気象庁は、2019年に関東甲信地方の気象台で行っていた目視観測を終了させたのを皮切りに、2020年には気象官署を除く全国39か所の地方気象台で目視観測を終了。

そして今回、札幌・仙台・名古屋・新潟・広島・高松・福岡・鹿児島・那覇の全国9つの気象官署で行っていた「目視観測」を3月26日に終了します。
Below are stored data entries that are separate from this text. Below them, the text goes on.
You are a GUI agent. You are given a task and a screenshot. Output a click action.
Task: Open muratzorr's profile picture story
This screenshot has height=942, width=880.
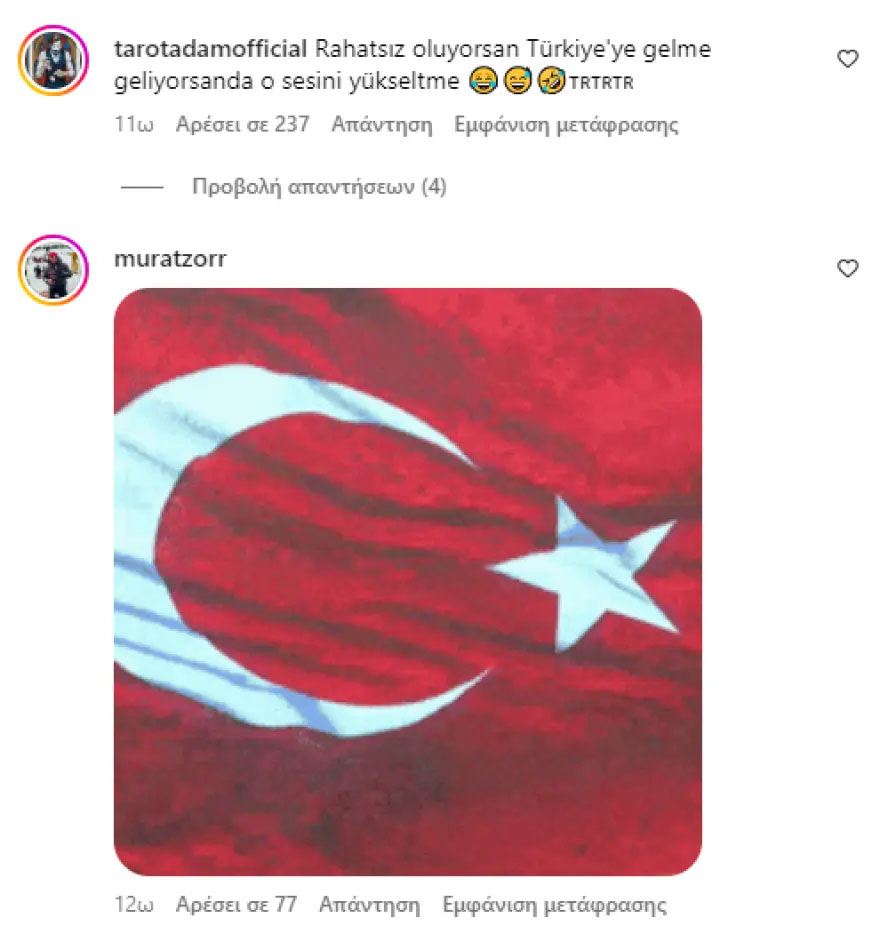coord(53,270)
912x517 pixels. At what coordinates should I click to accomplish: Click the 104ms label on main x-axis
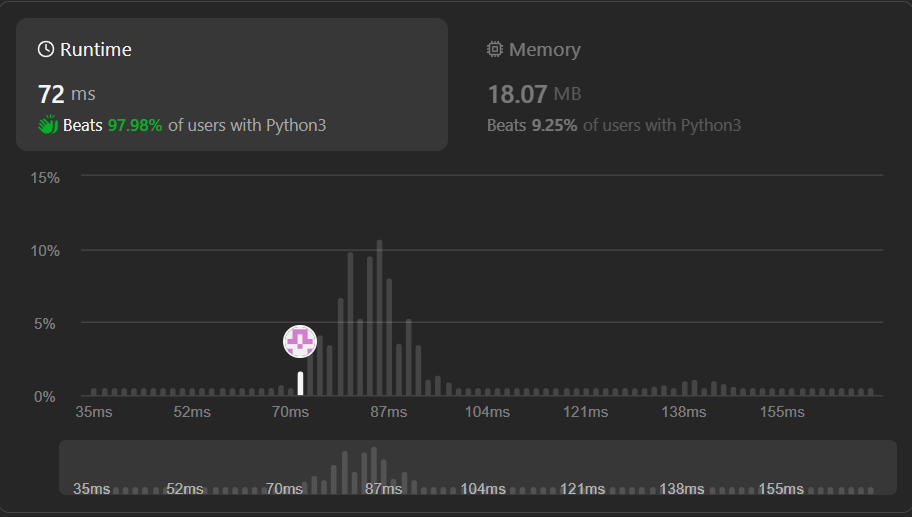(486, 411)
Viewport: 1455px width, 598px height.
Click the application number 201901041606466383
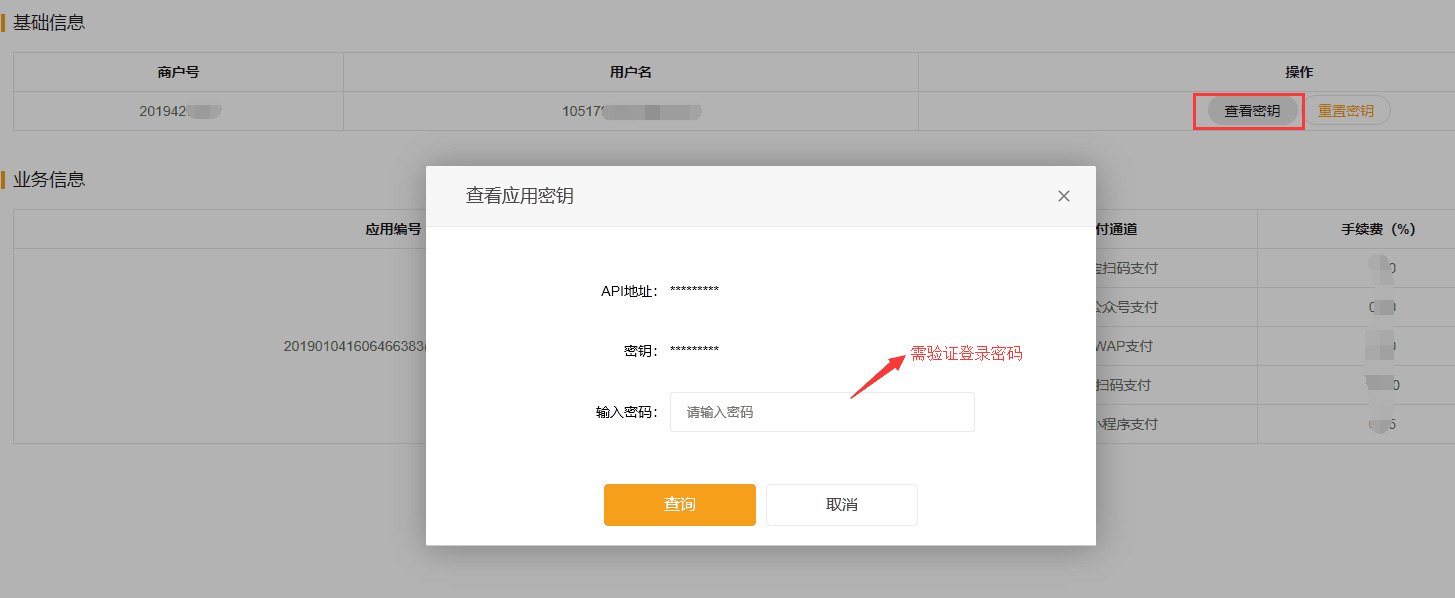(354, 346)
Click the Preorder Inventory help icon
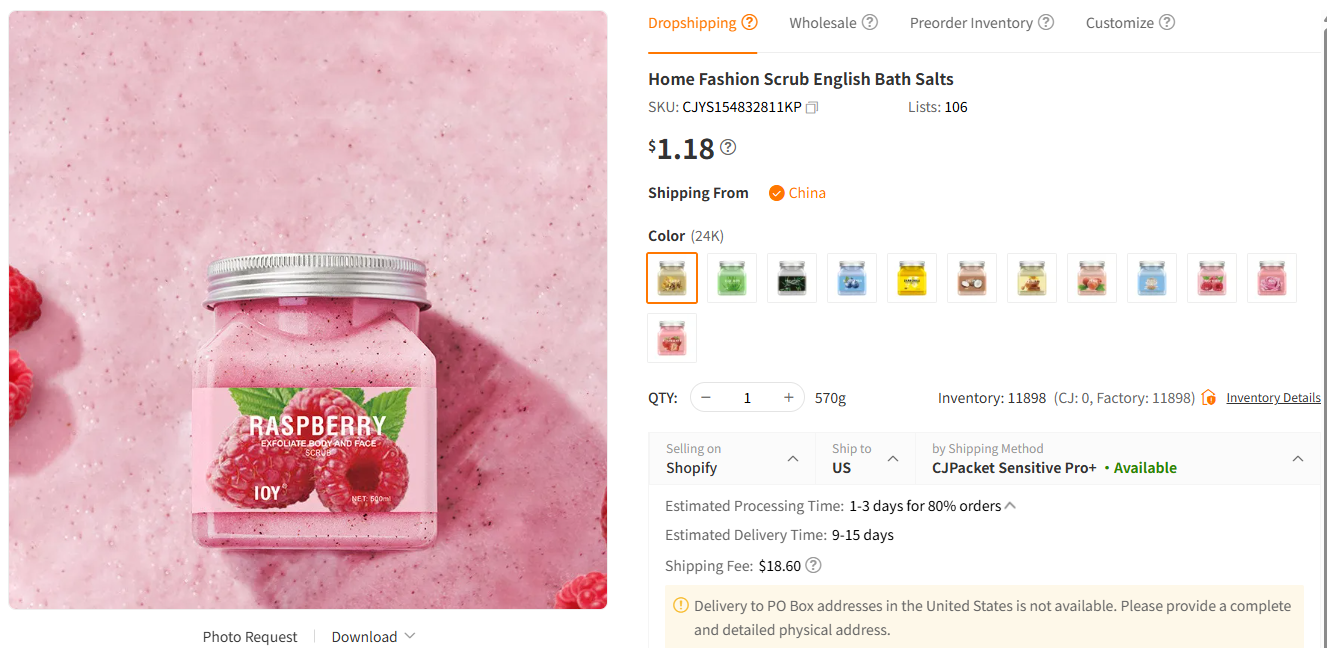This screenshot has height=648, width=1327. tap(1046, 21)
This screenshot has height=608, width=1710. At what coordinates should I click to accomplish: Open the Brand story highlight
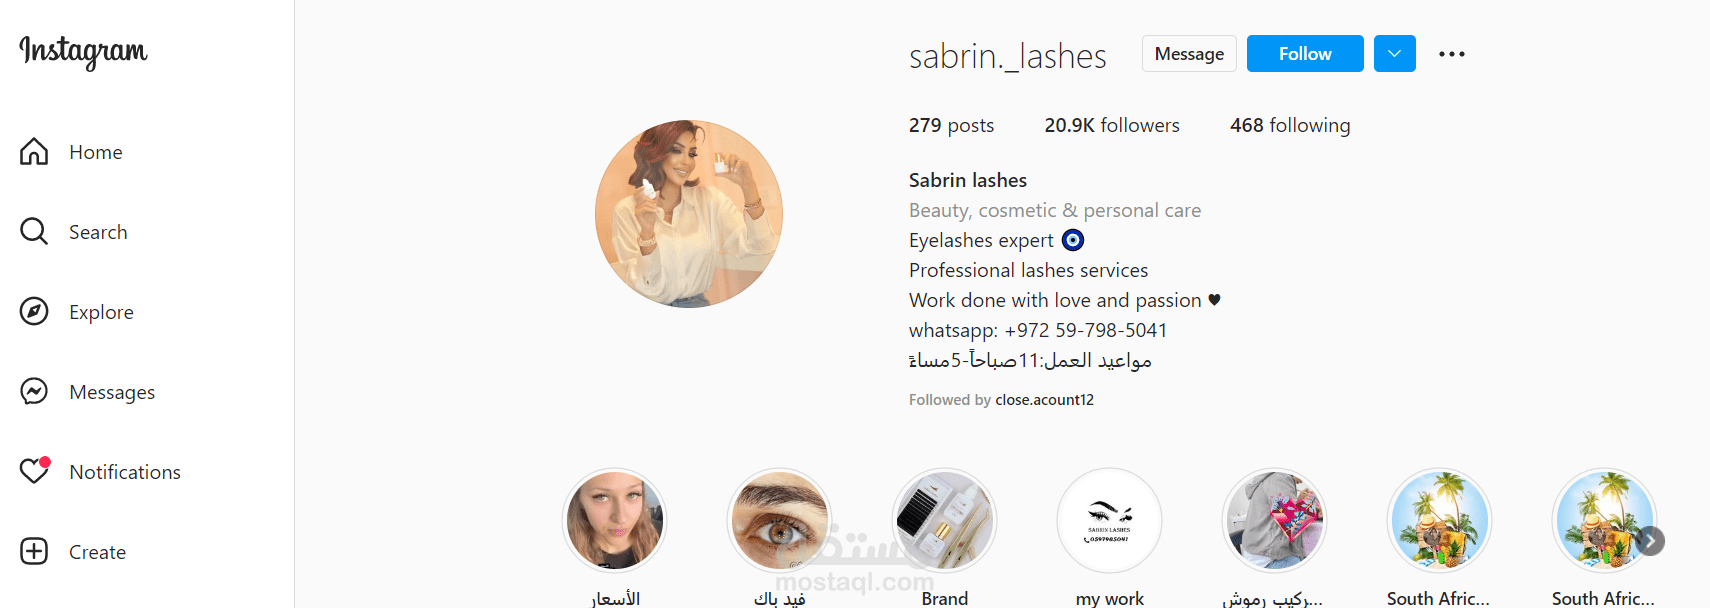point(944,521)
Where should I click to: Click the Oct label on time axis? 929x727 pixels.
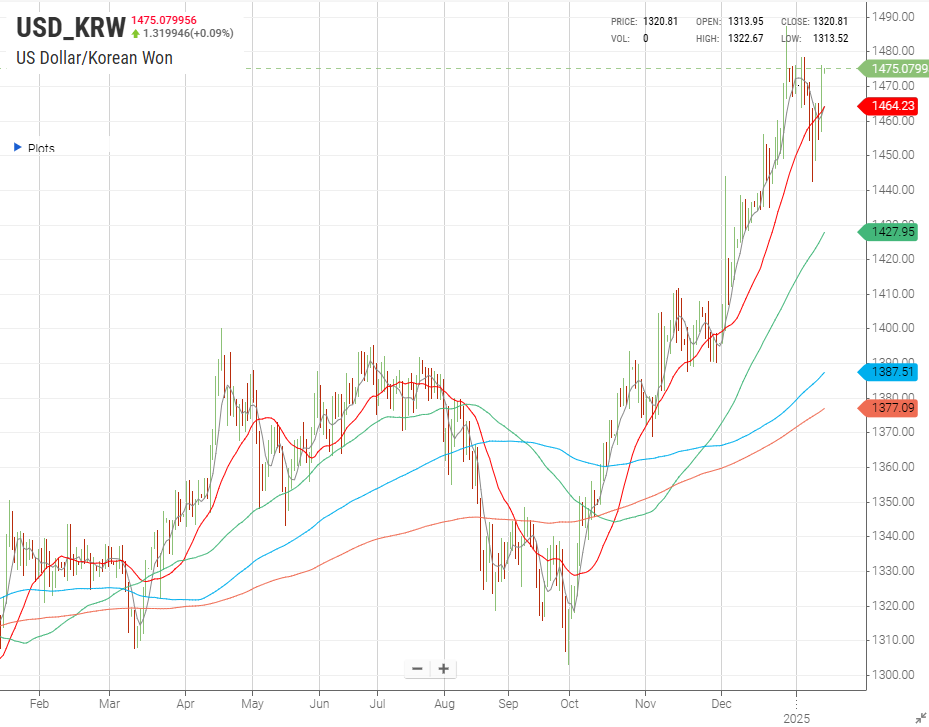click(x=569, y=702)
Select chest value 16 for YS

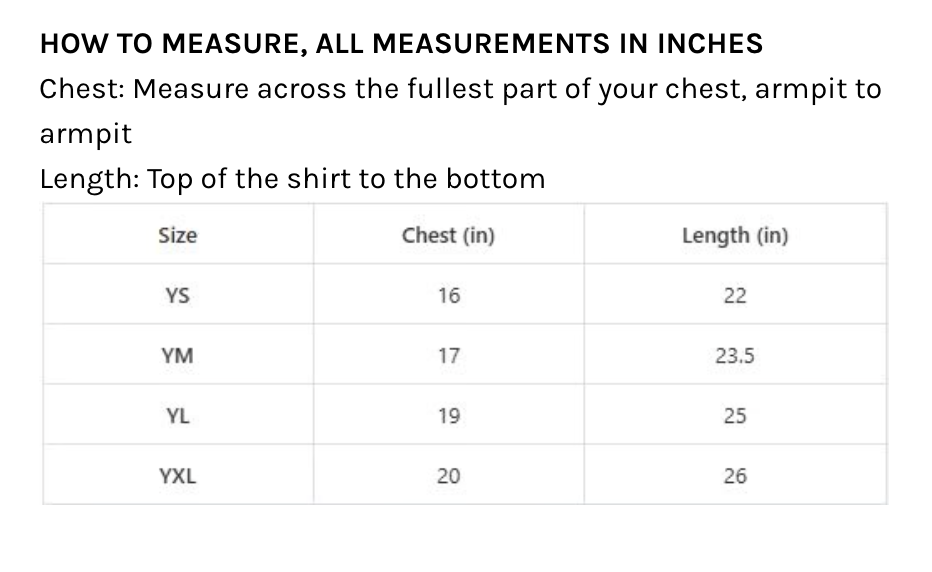click(x=448, y=296)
これで気象台の職員が毎日定時に目視観測を行うのは東京と大阪だけになります。

広島地方気象台 坂原幹敏 技術専門官(観測歴20年以上)
「目で見てわかる予測資料が昔は重要だったんですけど、これだけ気象庁の本庁から情報が出て、観測機器やリモートセンシングの技術が上がってる中では、目視観測の終了は仕方がないいたしかたない。ちょっとさみしいところはありますね。」

広島で140年以上続いてきた人の目による観測の終了…。

気象観測の自動化に伴って判別が難しい「快晴」や「薄曇」などの発表がなくなるほか、「黄砂」や「ひょう」、「にじ(虹)」など、およそ30項目の観測が終了します。

中根夕希キャスター
「140年以上、目視で観測してこられた人のデータが蓄積されて、最新の観測技術につながってると思うので、ありがとうございましたという気持ちになりますね。」

青山高治キャスター
「目視観測の終了によって30の項目が終了するということで、『快晴』『薄曇』とか、こういった表現が観測上で発表されなくなるのは、日本語として寂しいかなと思う所もあるが、霜や結氷、冠雪などは、シーズンの最初のみは観測するということで、これまで通り『初霜』『初氷』『初冠雪』は発表されるのでこのあたりは季節を感じたいですね。」

※動画ニュースの中で3月26日に目視観測が終了する地点を8か所とお伝えしていますが、正しくは9か所です。